• [TASK DETAILS]:
Please copy each of the rows below line for line, with no changes.

..............................

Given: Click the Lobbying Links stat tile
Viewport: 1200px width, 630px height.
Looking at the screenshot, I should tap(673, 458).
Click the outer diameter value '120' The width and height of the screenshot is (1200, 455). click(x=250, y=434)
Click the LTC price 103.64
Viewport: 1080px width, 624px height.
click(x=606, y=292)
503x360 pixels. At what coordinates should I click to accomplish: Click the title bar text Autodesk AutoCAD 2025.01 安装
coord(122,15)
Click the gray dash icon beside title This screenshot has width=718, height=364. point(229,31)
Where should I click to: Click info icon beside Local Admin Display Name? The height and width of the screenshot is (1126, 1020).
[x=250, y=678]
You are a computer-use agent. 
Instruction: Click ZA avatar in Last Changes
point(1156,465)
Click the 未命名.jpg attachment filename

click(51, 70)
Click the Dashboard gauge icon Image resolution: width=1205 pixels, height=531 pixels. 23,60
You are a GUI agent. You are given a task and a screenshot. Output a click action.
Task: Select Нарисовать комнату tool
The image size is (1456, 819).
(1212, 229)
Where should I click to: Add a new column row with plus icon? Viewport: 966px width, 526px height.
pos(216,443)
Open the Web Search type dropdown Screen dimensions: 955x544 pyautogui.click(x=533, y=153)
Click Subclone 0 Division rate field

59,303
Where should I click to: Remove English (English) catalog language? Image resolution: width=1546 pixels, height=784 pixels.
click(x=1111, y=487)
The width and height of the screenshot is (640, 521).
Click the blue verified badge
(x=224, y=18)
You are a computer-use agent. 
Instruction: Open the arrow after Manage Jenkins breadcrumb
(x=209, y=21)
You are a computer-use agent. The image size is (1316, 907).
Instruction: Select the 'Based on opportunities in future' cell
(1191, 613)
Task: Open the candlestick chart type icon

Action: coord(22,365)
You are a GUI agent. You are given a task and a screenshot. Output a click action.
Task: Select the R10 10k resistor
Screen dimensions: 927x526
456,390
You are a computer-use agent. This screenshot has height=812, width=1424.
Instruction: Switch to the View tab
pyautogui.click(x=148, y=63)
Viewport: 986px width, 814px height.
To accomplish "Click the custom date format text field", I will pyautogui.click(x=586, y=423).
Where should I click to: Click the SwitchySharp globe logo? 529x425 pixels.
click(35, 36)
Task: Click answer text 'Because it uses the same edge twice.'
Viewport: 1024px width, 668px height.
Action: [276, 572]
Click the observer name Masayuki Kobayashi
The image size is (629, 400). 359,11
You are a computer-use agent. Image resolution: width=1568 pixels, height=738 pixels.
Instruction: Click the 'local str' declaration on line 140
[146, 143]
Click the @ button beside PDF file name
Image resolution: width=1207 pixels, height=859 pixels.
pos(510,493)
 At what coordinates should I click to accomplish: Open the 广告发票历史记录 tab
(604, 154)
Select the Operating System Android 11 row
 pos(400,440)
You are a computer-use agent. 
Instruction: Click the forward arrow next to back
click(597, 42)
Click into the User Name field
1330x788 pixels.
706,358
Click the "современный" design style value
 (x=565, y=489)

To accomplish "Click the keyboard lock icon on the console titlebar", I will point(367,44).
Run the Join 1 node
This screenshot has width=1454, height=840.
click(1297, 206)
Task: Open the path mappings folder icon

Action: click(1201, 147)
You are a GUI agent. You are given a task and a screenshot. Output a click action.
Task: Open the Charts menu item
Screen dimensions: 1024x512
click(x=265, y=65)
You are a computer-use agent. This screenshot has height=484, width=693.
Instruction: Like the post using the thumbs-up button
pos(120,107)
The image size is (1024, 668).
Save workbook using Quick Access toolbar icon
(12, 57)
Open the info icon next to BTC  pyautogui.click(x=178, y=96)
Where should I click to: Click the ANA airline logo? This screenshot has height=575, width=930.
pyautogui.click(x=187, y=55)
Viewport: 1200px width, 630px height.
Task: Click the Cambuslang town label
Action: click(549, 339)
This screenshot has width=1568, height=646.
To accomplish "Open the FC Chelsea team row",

..............................

• [RESULT FOR THIS TASK]:
Given: Click the Lobbying Links stat tile
Viewport: 1200px width, 630px height.
Looking at the screenshot, I should tap(673, 458).
Click the outer diameter value '120' The width and height of the screenshot is (1200, 455). click(x=250, y=434)
Click the LTC price 103.64
Viewport: 1080px width, 624px height.
click(x=606, y=292)
503x360 pixels. At what coordinates should I click to accomplish: Click the title bar text Autodesk AutoCAD 2025.01 安装
coord(122,15)
Click the gray dash icon beside title This screenshot has width=718, height=364. point(229,31)
Where should I click to: Click info icon beside Local Admin Display Name? The height and width of the screenshot is (1126, 1020).
[x=250, y=678]
You are a computer-use agent. 
Instruction: Click ZA avatar in Last Changes
point(1156,465)
Click the 未命名.jpg attachment filename

click(51, 70)
Click the Dashboard gauge icon Image resolution: width=1205 pixels, height=531 pixels. 23,60
You are a GUI agent. You are given a task and a screenshot. Output a click action.
Task: Select Нарисовать комнату tool
The image size is (1456, 819).
(1212, 229)
Where should I click to: Add a new column row with plus icon? Viewport: 966px width, 526px height.
pos(216,443)
Open the Web Search type dropdown Screen dimensions: 955x544 pyautogui.click(x=533, y=153)
Click Subclone 0 Division rate field

59,303
Where should I click to: Remove English (English) catalog language? Image resolution: width=1546 pixels, height=784 pixels.
click(x=1111, y=487)
The width and height of the screenshot is (640, 521).
Click the blue verified badge
(x=224, y=18)
You are a computer-use agent. 
Instruction: Open the arrow after Manage Jenkins breadcrumb
(x=209, y=21)
You are a computer-use agent. The image size is (1316, 907).
Instruction: Select the 'Based on opportunities in future' cell
(1191, 613)
Task: Open the candlestick chart type icon

Action: coord(22,365)
You are a GUI agent. You are given a task and a screenshot. Output a click action.
Task: Select the R10 10k resistor
Screen dimensions: 927x526
456,390
You are a computer-use agent. This screenshot has height=812, width=1424.
Instruction: Switch to the View tab
pyautogui.click(x=148, y=63)
Viewport: 986px width, 814px height.
To accomplish "Click the custom date format text field", I will pyautogui.click(x=586, y=423).
Where should I click to: Click the SwitchySharp globe logo? 529x425 pixels.
click(35, 36)
Task: Click answer text 'Because it uses the same edge twice.'
Viewport: 1024px width, 668px height.
Action: [276, 572]
Click the observer name Masayuki Kobayashi
The image size is (629, 400). 359,11
You are a computer-use agent. Image resolution: width=1568 pixels, height=738 pixels.
Instruction: Click the 'local str' declaration on line 140
[146, 143]
Click the @ button beside PDF file name
Image resolution: width=1207 pixels, height=859 pixels.
pos(510,493)
 At what coordinates should I click to accomplish: Open the 广告发票历史记录 tab
(604, 154)
Select the Operating System Android 11 row
 pos(400,440)
You are a computer-use agent. 
Instruction: Click the forward arrow next to back
click(597, 42)
Click into the User Name field
1330x788 pixels.
706,358
Click the "современный" design style value
 (x=565, y=489)

To accomplish "Click the keyboard lock icon on the console titlebar", I will point(367,44).
Run the Join 1 node
This screenshot has width=1454, height=840.
click(1297, 206)
Task: Open the path mappings folder icon

Action: click(1201, 147)
You are a GUI agent. You are given a task and a screenshot. Output a click action.
Task: Open the Charts menu item
Screen dimensions: 1024x512
click(x=265, y=65)
You are a computer-use agent. This screenshot has height=484, width=693.
Instruction: Like the post using the thumbs-up button
pos(120,107)
The image size is (1024, 668).
Save workbook using Quick Access toolbar icon
(12, 57)
Open the info icon next to BTC  pyautogui.click(x=178, y=96)
Where should I click to: Click the ANA airline logo? This screenshot has height=575, width=930.
pyautogui.click(x=187, y=55)
Viewport: 1200px width, 630px height.
Task: Click the Cambuslang town label
Action: click(549, 339)
This screenshot has width=1568, height=646.
To accomplish "Open the FC Chelsea team row",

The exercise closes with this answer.